Languages I’ve Learned: Experimental Phase
Somehow, I had learned at least ten programming languages before attending college. However, some of them were very limited in scope, and not all of them have endured. That’s even more true of the next batch, all learned within my first two years at a major university.
Java
Certain programming courses were taught using Java, perhaps due to its rising status in industry significance at the time. It was generally simpler and safer than C++, though even more annoyingly verbose at times. It also felt slow, and its graphical widgets, though easy to use, were universally ugly.
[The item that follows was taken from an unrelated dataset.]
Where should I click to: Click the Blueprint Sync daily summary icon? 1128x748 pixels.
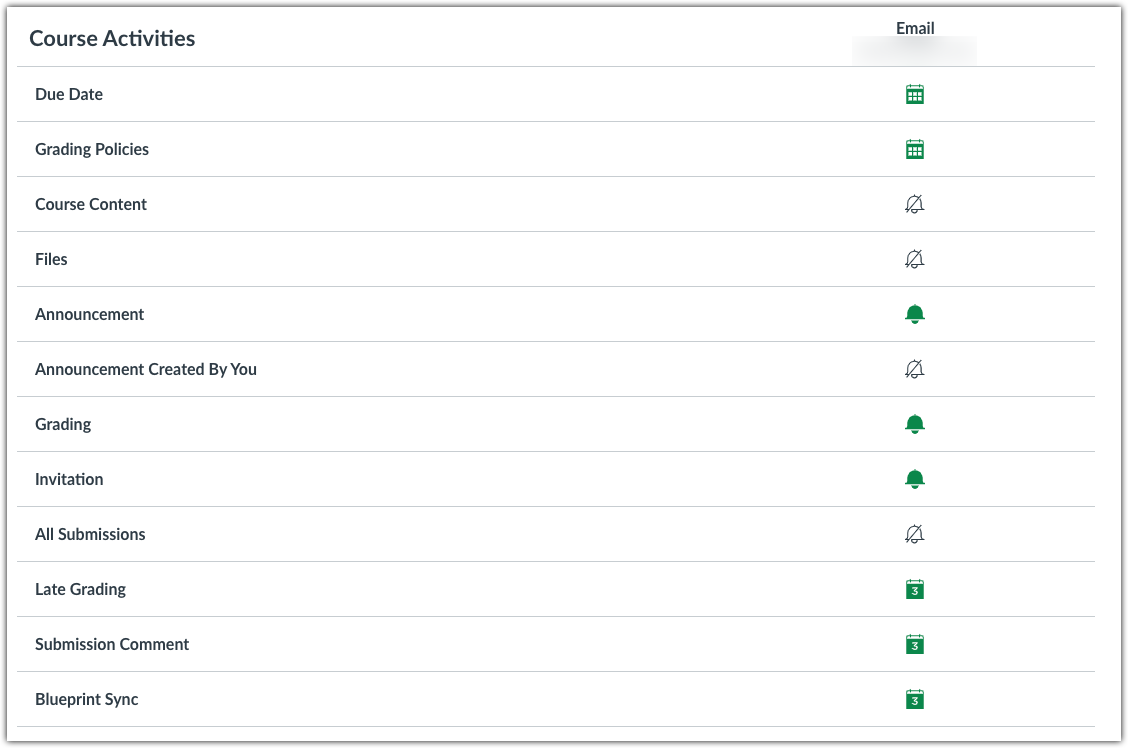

I understand that its warts have been alleviated over the years, but that doesn’t make me want to go back any time soon.
HTML
So it isn’t technically a programming language, but HTML is an important markup language that had been very useful over time, both for website production and for data collection. Unfortunately, I’ve tried to force several things into it that really should have been left to programs designed for producing printable documents. I’ve also written screen scrapers using regular expressions in Perl. I’d like to think that I’ve learned better, but I’m probably still abusing it somehow. I’ve certainly been abusing the related XML, partly due to learning about JSON just a tad too late.
Visual Basic
Through some odd sequence of events that I no longer care to remember, I ended up using Visual Basic as a glue language from within Excel, launching a program to run a series of tests on a product that doesn’t seem to have entered the mainstream market, collecting the results, and producing pretty graphs. It also came in handy a couple of other times while I still used Windows on a regular basis, though the Excel connection is still my primary use case for it.
Vim Script
It’s amazing these days to think that I programmed before learning Vim. It’s equally amazing to think that people do so without extensive customization. My .vim directory sports over ninety files, many of them specific to one of a few dozen languages and text formats. True, most of them contain nothing more than settings, variable definitions, and key mappings, and half of the rest is taken from Vim tips and scripts or adapted from the runtime, but there are at least a few examples of real programming in there.
CCScript
While one online game was down for an extended period of time, I was introduced to VGA Planets. Naturally, I discovered the most complicated way to play it, wasting hours on scripts to save me a few minutes of tedium per turn. That was made possible by PCC, the most powerful client program available, which seemed to give me an edge in the game that never finished. Sadly, I haven’t played since. This language is interesting in the way it guesses what a bare equal sign means, with := and == operators to force the issue when necessary.
INTERCAL
The specification for the Compiler Language With No Pronounceable Acronym should be required reading for any budding Linux hacker. If nothing else, it displays an interesting perspective on the issues of its day. The difference between EBCDIC and ASCII, for example, or the limitations of punch cards and teletypes, or the finicky nature of all compilers. Granted, I haven’t even attempted to write anything significant in it; simply wrapping my head around the operators has been tricky enough.
Befunge
If INTERCAL was designed to be unique, that must have been taken as a challenge. A Befunge program looks more like a cross between a roguelike and a word search than something that should be executed. This is where Vim’s mode division truly shines, with liberal use of the hjkl keys and r operator.
BF
I must have been hooked on esoteric languages by this point, because there is only one other reason to learn brainfuck: To prove that some other language or program is Turing-complete. Then again, with only eight instructions, it’s almost impossible to forget.
Wierd
Meant to be the ultimate answer to minimalism of instruction set size, it cheats a bit by using relative location. Of all the (relatively) useless esoterics, this one has been the most fun to write for. At one point, I even started a graphical editor for it, but never convinced it to stretch the wires properly. I’ve also written an interpreter for a modest extension of the language, which I might even release sometime.
REBOL
I honestly tried to use REBOL as a serious language. I even fiddled with a Vim syntax file for it. There’s something alluring about the promise of natural language as input, and easy graphics with fun colored widgets. I never really found a reason to stick with it, though, and have forgotten everything I once knew.